SOURCE DOCUMENT start

6.4: Chain Rule

Example \(\PageIndex{1}\): Using the Chain Rule

Calculate \(\displaystyle dz/dt\) for each of the following functions:

1. \(\displaystyle z=f(x,y)=4x^2+3y^2,x=x(t)=\sin t,y=y(t)=\cos t\)
2. \(\displaystyle z=f(x,y)=\sqrt{x^2−y^2},x=x(t)=e^{2t},y=y(t)=e^{−t}\)

Solution

a. To use the chain rule, we need four quantities—\(\displaystyle ∂z/∂x,∂z/∂y,dx/dt\), and \(\displaystyle dy/dt\):

• \(\displaystyle \dfrac{∂z}{∂x}=8x\)
• \(\displaystyle \dfrac{dx}{dt}=\cos t\)
• \(\displaystyle \dfrac{∂z}{∂y}=6y\)
• \(\displaystyle \dfrac{dy}{dt}=−\sin t\)

Now, we substitute each of these into Equation:

\[\dfrac{dz}{dt}=\dfrac{\partial z}{\partial x} \cdot \dfrac{dx}{dt}+\dfrac{\partial z}{\partial y} \cdot \dfrac{dy}{dt}=(8x)(\cos t)+(6y)(−\sin t)=8x\cos t−6y\sin t. \nonumber\]

This answer has three variables in it. To reduce it to one variable, use the fact that \(\displaystyle x(t)=\sin t \text{and} y(t)=\cos t.\) We obtain

\[\displaystyle \dfrac{dz}{dt}=8x\cos t−6y\sin t=8(\sin t)\cos t−6(\cos t)\sin t=2\sin t\cos t. \nonumber\]

This derivative can also be calculated by first substituting \(\displaystyle x(t)\) and \(\displaystyle y(t)\) into \(\displaystyle f(x,y),\) then differentiating with respect to \(\displaystyle t\):

\[\displaystyle z=f(x,y)=f(x(t),y(t))=4(x(t))^2+3(y(t))^2=4\sin^2 t+3\cos^2 t. \nonumber\]

Then

\[\displaystyle \dfrac{dz}{dt}=2(4\sin t)(\cos t)+2(3\cos t)(−\sin t)=8\sin t\cos t−6\sin t\cos t=2\sin t\cos t,\]

which is the same solution. However, it may not always be this easy to differentiate in this form.

SOURCE DOCUMENT end
GIVEN RECORDS start

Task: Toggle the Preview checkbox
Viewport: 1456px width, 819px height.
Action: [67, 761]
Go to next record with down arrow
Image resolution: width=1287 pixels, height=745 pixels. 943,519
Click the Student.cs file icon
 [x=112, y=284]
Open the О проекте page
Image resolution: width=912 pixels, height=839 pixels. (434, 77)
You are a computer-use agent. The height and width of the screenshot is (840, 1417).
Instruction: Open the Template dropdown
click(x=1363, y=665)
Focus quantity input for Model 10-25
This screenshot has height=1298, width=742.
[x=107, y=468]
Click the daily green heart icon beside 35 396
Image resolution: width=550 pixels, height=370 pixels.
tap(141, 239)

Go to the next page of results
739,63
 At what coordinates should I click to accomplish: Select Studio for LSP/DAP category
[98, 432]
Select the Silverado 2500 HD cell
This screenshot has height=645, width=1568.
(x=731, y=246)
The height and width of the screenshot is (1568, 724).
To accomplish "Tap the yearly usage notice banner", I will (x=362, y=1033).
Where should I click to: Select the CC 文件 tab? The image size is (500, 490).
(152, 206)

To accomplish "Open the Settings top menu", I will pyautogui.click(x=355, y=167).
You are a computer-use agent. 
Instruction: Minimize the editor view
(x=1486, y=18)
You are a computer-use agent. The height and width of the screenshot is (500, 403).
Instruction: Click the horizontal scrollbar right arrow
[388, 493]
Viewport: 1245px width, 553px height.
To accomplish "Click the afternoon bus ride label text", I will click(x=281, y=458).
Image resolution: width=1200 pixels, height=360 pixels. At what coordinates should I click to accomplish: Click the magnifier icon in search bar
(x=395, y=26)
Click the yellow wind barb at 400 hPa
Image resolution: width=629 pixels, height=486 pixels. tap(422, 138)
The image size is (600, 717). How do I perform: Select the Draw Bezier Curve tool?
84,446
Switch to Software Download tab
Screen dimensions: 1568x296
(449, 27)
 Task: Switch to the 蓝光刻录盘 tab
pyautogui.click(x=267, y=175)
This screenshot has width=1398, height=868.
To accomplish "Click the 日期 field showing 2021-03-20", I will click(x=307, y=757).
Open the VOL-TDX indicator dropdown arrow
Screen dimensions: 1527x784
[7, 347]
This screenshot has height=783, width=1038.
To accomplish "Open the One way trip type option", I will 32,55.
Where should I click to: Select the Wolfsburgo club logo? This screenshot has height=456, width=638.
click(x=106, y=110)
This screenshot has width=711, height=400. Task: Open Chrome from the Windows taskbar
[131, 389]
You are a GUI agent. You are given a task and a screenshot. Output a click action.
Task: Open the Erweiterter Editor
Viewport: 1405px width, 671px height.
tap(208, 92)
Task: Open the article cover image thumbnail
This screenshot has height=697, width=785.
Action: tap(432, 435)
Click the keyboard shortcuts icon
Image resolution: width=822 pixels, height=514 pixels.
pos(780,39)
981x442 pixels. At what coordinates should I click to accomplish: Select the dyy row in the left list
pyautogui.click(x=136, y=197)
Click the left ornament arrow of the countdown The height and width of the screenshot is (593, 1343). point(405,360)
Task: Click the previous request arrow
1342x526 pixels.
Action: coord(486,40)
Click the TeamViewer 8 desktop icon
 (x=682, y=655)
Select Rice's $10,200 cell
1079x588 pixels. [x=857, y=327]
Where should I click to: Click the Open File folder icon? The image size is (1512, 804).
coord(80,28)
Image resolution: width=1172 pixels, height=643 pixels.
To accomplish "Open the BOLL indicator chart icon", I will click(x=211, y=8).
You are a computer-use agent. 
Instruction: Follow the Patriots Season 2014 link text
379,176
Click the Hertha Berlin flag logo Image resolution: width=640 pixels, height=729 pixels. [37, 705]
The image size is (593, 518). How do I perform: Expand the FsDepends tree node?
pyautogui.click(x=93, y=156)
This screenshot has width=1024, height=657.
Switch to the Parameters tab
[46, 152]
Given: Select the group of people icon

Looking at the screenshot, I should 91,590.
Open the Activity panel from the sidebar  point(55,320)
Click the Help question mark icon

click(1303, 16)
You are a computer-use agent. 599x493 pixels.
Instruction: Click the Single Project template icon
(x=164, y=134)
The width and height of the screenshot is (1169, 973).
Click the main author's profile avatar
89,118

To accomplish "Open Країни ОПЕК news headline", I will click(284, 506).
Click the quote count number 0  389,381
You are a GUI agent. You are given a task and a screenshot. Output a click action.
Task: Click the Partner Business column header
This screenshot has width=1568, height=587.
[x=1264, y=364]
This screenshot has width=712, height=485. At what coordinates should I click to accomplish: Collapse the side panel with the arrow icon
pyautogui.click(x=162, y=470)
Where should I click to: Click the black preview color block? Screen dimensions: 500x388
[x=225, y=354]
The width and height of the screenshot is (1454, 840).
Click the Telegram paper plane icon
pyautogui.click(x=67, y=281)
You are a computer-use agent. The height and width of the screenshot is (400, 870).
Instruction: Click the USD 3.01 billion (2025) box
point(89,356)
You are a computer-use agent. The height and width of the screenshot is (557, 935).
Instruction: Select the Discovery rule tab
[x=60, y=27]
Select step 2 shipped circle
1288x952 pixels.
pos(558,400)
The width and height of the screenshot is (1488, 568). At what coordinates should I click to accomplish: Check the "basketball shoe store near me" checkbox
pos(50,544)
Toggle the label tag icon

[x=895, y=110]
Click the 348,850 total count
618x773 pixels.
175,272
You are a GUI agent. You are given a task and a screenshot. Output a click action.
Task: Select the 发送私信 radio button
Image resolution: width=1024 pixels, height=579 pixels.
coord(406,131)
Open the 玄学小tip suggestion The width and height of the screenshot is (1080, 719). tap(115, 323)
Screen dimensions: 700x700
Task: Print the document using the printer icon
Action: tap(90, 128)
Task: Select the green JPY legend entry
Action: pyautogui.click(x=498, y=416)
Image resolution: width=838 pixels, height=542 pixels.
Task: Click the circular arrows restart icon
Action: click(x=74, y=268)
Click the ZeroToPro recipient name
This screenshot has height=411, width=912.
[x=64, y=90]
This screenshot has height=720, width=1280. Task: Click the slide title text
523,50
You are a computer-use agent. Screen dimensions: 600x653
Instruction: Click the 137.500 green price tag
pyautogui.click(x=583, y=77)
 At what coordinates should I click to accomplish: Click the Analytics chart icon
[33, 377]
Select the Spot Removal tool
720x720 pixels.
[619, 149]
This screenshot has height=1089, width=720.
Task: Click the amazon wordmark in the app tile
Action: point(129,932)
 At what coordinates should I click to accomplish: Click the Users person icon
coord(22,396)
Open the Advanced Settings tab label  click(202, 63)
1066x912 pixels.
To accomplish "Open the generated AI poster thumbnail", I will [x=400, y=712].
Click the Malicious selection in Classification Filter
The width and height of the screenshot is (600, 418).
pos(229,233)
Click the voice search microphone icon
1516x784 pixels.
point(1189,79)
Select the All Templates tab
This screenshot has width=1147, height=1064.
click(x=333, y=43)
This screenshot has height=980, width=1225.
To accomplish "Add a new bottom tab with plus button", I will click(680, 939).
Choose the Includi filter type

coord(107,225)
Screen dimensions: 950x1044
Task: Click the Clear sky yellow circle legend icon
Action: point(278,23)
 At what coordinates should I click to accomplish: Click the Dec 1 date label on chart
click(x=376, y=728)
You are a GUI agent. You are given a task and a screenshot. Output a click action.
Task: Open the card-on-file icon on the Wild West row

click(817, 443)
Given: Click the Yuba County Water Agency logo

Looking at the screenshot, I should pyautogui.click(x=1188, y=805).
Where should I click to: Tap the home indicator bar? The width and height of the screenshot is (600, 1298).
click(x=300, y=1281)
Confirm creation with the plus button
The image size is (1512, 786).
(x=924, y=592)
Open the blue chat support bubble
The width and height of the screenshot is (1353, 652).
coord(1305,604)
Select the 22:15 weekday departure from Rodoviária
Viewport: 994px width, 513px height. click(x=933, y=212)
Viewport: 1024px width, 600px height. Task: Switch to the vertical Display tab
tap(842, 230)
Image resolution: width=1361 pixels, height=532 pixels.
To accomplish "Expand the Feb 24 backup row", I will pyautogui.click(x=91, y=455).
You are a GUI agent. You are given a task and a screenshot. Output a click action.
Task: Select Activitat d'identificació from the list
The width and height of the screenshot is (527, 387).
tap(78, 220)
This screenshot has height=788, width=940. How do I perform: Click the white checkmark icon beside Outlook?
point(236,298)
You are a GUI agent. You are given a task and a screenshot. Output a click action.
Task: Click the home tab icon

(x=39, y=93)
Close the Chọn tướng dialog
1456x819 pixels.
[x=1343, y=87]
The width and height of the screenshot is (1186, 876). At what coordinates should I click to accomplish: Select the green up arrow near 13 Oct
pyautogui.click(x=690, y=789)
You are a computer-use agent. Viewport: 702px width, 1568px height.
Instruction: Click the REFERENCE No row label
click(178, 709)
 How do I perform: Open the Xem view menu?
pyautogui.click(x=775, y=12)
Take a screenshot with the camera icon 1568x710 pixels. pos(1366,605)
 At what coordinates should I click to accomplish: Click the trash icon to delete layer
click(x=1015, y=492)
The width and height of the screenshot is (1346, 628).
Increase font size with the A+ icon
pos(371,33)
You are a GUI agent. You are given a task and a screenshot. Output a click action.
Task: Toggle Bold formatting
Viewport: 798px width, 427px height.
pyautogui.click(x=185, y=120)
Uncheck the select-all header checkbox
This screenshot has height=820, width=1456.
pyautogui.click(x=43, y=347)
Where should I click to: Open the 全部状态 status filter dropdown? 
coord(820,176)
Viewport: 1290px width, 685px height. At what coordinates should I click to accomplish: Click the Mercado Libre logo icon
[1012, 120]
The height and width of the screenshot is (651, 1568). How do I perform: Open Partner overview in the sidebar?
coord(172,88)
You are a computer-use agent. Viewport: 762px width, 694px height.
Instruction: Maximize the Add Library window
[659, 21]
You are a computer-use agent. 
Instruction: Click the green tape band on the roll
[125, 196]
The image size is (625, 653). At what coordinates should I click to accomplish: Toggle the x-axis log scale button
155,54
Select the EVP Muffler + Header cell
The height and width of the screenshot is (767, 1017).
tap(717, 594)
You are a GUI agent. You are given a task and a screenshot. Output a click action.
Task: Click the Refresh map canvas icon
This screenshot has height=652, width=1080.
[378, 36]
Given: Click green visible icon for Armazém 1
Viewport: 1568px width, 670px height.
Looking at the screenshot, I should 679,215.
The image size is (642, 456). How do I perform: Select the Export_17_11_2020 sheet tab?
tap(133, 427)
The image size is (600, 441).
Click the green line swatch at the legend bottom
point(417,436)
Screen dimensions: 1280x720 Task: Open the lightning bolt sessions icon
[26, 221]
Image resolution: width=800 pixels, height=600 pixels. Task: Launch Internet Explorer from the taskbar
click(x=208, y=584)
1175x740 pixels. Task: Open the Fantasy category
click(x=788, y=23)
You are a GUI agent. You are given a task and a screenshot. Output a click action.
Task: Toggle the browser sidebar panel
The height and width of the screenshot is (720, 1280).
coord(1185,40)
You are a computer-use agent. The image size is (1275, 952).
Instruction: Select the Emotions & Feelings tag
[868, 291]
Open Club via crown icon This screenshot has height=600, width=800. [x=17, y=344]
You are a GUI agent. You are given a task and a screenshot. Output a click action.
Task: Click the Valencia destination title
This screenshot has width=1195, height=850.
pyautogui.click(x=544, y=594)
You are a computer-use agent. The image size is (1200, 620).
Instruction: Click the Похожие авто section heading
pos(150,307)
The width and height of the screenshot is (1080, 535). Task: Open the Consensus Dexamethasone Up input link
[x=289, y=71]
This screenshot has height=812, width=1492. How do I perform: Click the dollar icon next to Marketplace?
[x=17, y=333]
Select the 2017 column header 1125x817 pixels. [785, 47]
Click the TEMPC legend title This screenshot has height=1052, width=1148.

GIVEN RECORDS end

● **WORK TO DO**
Reproduce the part of the chain rule text between "This derivative can" and "in this form.", inclusive.

● **THE RESPONSE**
This derivative can also be calculated by first substituting \(\displaystyle x(t)\) and \(\displaystyle y(t)\) into \(\displaystyle f(x,y),\) then differentiating with respect to \(\displaystyle t\):

\[\displaystyle z=f(x,y)=f(x(t),y(t))=4(x(t))^2+3(y(t))^2=4\sin^2 t+3\cos^2 t. \nonumber\]

Then

\[\displaystyle \dfrac{dz}{dt}=2(4\sin t)(\cos t)+2(3\cos t)(−\sin t)=8\sin t\cos t−6\sin t\cos t=2\sin t\cos t,\]

which is the same solution. However, it may not always be this easy to differentiate in this form.